Three dead during protests in Iran

Three people were killed during protests in Iranian Kurdistan sparked on Saturday by the death of a young woman in the custody of vice police, an official said on Tuesday.

Mahsa Amini, 22, from the Kurdistan region (northwest), was arrested by morality police on September 13 in Tehran, where she was visiting with her family, for “wearing inappropriate clothes”. In Iran, covering your hair is compulsory in public.

Mahsa Amini fell into a coma after her arrest and died on September 16 in hospital, according to state television and her family.

Activists claim she suffered a head injury while in custody. Iranian police have dismissed the charges, and an investigation has been opened.

A wave of anger

The death of the young woman sparked a wave of anger in Iran, where demonstrations broke out on Saturday in Kurdistan, then in Tehran and in other regions of the country.

On Tuesday, the governor of Kurdistan, Ismail Zarei Koosha, quoted by the Fars news agency, reported “three deaths” that occurred during the demonstrations in different localities of the province, without specifying a date.

He described the deaths as “suspicious, part of a plot fomented by the enemy”. He also claimed that one of the victims was killed by a type of weapon not used by Iranian forces.

Critics are on the rise

Faced with the anger caused by this death, the representative of Supreme Leader Ali Khamenei in Kurdistan, Abdolreza Pourzahabi, went to the family home of Mahsa Amini on Monday, according to the Tasnim agency.

The envoy told the family that “measures will be taken” and that Ayatollah Khamenei was “pained” by the death. “As I promised the Amini family, I will follow the case to the end,” he said.

Abroad, the UN’s acting high commissioner for human rights, Nada Al-Nashif, expressed “her concern over the death in custody of Mahsa Amini […] and the violent reaction of the security forces to the demonstrations”, and called for an “impartial” and “independent” investigation.

The death of the young woman also provoked criticism from senior Iranian officials against the morality police. In Parliament, MP Jalal Rashidi Koochi, quoted by the ISNA agency, indicated that the morality police “cause damage to the country”. More radical, the parliamentarian Moeenoddin Saeedi announced his intention to propose the complete abolition of this force.

Work to complete>
[1] In the Iran protests report, why did morality police arrest Mahsa Amini, and what rule does the report give for context? Answer in one to three sentences.
[2] Please copy the Iran protests report word for word, starting with "The death of the young woman sparked" and going on through "the Tasnim agency.".
[3] Summarize the Iran protests report in two sentences.

Supplied material>
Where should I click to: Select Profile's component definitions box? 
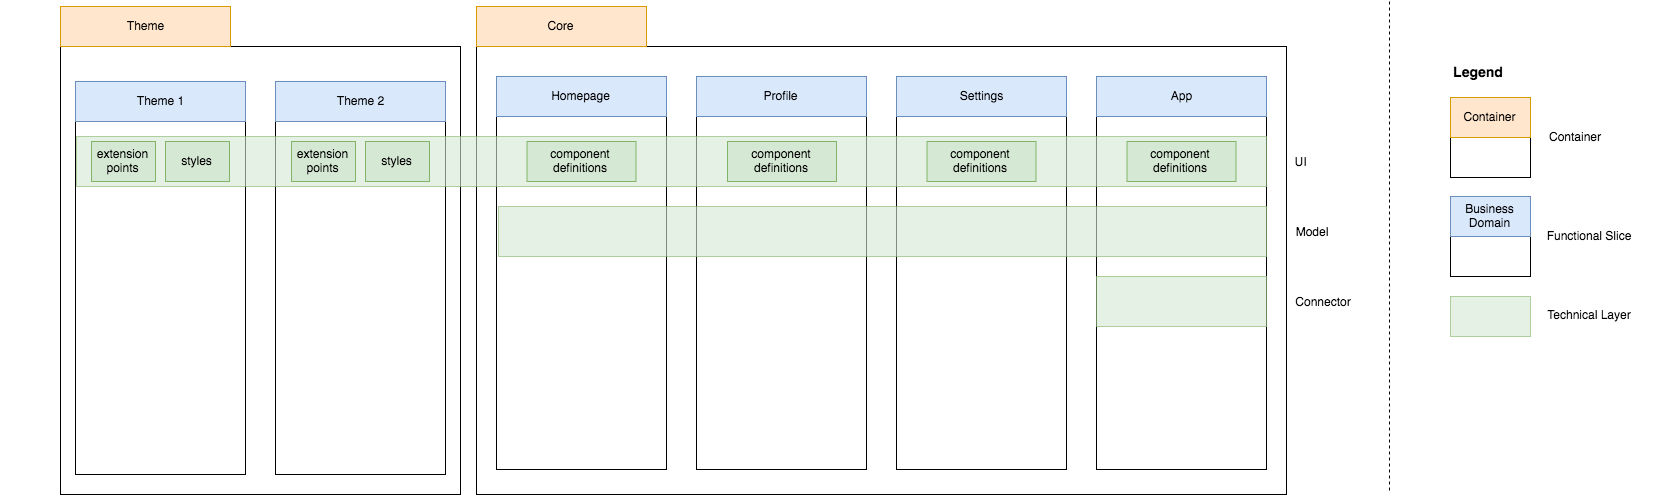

Your responses>
[1] Morality police arrested Mahsa Amini in Tehran on September 13 for "wearing inappropriate clothes." The report explains that in Iran, covering your hair is compulsory in public.

[2]
The death of the young woman sparked a wave of anger in Iran, where demonstrations broke out on Saturday in Kurdistan, then in Tehran and in other regions of the country.

On Tuesday, the governor of Kurdistan, Ismail Zarei Koosha, quoted by the Fars news agency, reported “three deaths” that occurred during the demonstrations in different localities of the province, without specifying a date.

He described the deaths as “suspicious, part of a plot fomented by the enemy”. He also claimed that one of the victims was killed by a type of weapon not used by Iranian forces.

Critics are on the rise

Faced with the anger caused by this death, the representative of Supreme Leader Ali Khamenei in Kurdistan, Abdolreza Pourzahabi, went to the family home of Mahsa Amini on Monday, according to the Tasnim agency.

[3] An official said three people were killed in protests in Iranian Kurdistan that began on Saturday after Mahsa Amini, 22, died in hospital on September 16 following her arrest by morality police. Her death sparked anger across Iran, a UN call for an impartial and independent investigation, and criticism of the morality police from senior Iranian officials, including one lawmaker's plan to propose abolishing the force.